The Royal outfield posted a cumulative UZR of 9.0 in 2011, good for 6th best in the American League. As a child of the terrible Royal teams of the 2000s, I view being in the middle of the pack in something as a good thing. Even last year, the Royal outfield defense was considerably worse, posting a -13.5 score that was 10th in the league. According to UZR the Rays, Red Sox and Yankees all had extremely good defensive outfields, and their totals are all above 20. The Royals probably weren't in their class, but were comparable to teams like Anaheim and Minnesota, who were in the next tier down. (For a UZR primer, click here.)
In evaluating the Royal outfield, we have a case where the advanced numbers match what our eyes and the reputations of the players involved tell us. The strength of the outfield was in the arms, rather than the legs. The team's ARM score of 19.3 was easily the best in the American League (NYY was second at 7.3). Meanwhile the Royals were actually below average range-wise, posting a -13.1 score, second worst in the AL.

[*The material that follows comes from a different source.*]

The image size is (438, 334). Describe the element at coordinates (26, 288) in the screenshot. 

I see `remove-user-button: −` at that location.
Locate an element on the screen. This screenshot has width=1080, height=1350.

On balance, the formula worked, although the Royals would be well-served to have a rangy CF replace Melky Cabrera, That is, at least if they wanted to field a dynamic defensive outfield. UZR numbers aren't perfect -- although it should be stated empahtically that nothing be it a stat or a scouting system is -- but the incredible stability of the Royal outfield takes much noise out of the data. Gordon-Cabrera-Francoeur was the alignment just about every single day, and Ned Yost rarely made defensive replacements in the outfield. I can't quantify how much more confident this makes me with regard to the data, but it certainly worth mentioning. Last season, there was so much churn in the outfield, just about every defensive stat became a very small sample, which makes a difference.

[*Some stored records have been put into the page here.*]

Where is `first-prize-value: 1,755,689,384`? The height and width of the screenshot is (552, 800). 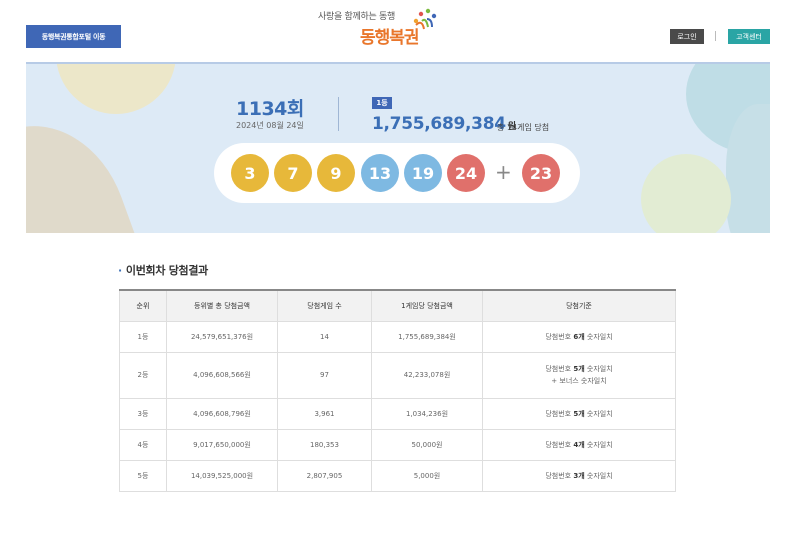 first-prize-value: 1,755,689,384 is located at coordinates (439, 124).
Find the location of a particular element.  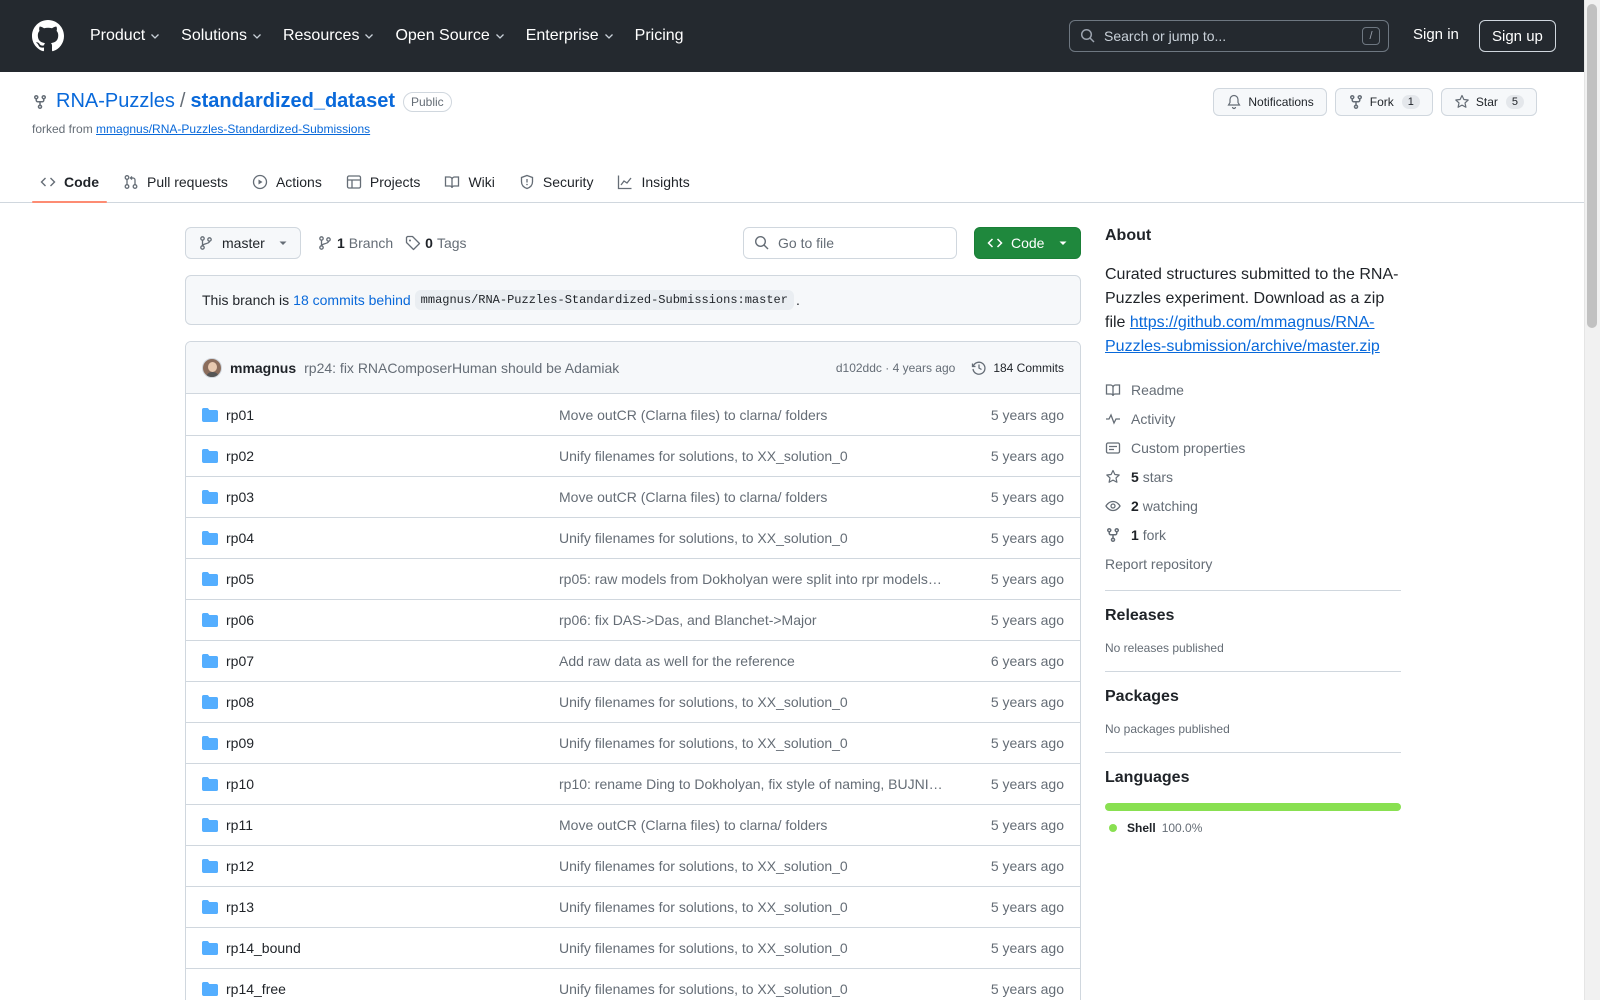

code-dropdown-button: Code is located at coordinates (1028, 243).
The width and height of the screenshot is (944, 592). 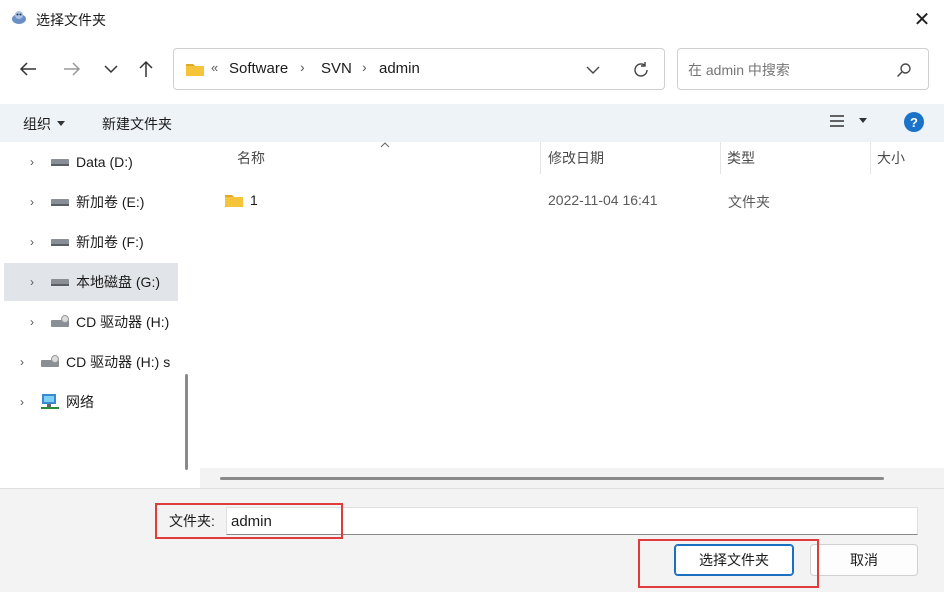 I want to click on close-icon: ✕, so click(x=922, y=20).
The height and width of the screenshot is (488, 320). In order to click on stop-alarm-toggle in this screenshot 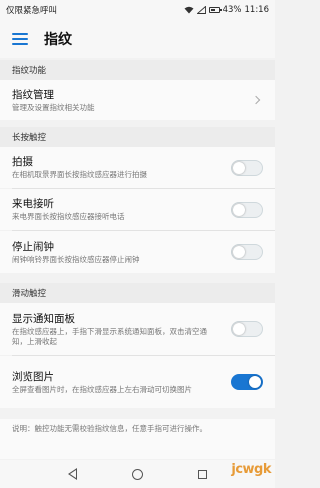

(Individual numbers after the jump)
As you can see above, the advanced stats loved Gordon's work in the outfield this season, despite Francoeur's stronger reputation. I'm willing to call their arms roughly equal. The range remains perhaps an open question, and going forward there might not be a huge difference between the two. Francoeur has posted poor range scores in multiple ballparks in multiple leagues, going back to 2008. With Gordon, we really don't quite know just yet.
As for Melky, I'm a little surprised his numbers were quite this bad, but I'm not stunned by it. Melky's bat made him playable in 2011. Moving forward however, playing three poor-range OFs might not be the best strategy for the Royals.
For what it's worth, MITCH (3.2) and Dyson (1.3) contributed positive UZRs in limited playing time (300 innings total).